Disconnected, shimmering vocals over electronic landscapes and impulsive rhythms. A late night bullet train journey to Osaka. The same dead empty words. A handful of pounding, heart in your throat moments, a gentle slow decline as the album slowly bleeps away.
Shorn to a duo, the seventh Underworld album (including the two, godawful late 80’s funk-house efforts) is just another Underworld album. There’s no radical shifts in style here. For the first time, instead of trying new things, its just a bunch of Underworld songs. It’s almost predictable that the first couple of songs are relentless, gorgeous beasts that pound along like hunted animals and seem to last for years, yet just aren’t long enough. It’s almost predictable that the penultimate song is a slow, bluesy riff over a muted beat, and lasts about two minutes. They pulled the exact same trick a couple of albums ago.
Trouble is, a couple of albums ago, we hadn’t heard it all before. And now we have. This is an old dog resolutely failing to learn new tricks.

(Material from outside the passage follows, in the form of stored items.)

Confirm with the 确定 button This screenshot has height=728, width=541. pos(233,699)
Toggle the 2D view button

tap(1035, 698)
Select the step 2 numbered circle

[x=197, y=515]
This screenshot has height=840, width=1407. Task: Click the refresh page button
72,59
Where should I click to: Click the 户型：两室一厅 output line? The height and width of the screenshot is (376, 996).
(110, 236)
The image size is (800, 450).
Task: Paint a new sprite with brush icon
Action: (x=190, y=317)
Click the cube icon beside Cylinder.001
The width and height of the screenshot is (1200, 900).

That’s not to say that this isn’t an album you should own. There’s four songs, the opening double punch of “MoMove” and “Two Months Off”, the closing “Luetin” and “DinosaurAdventure3D” prove that Underworld songs can be as brilliant as their titles. The trouble is that four songs do not a great album make. And that means there’s six other songs of fluff on here that fail to reach the heights of glory all great music should.
This then, is not great. It’s just another Underworld album. Underworld can make great albums. But not this time. We’ve heard it all before.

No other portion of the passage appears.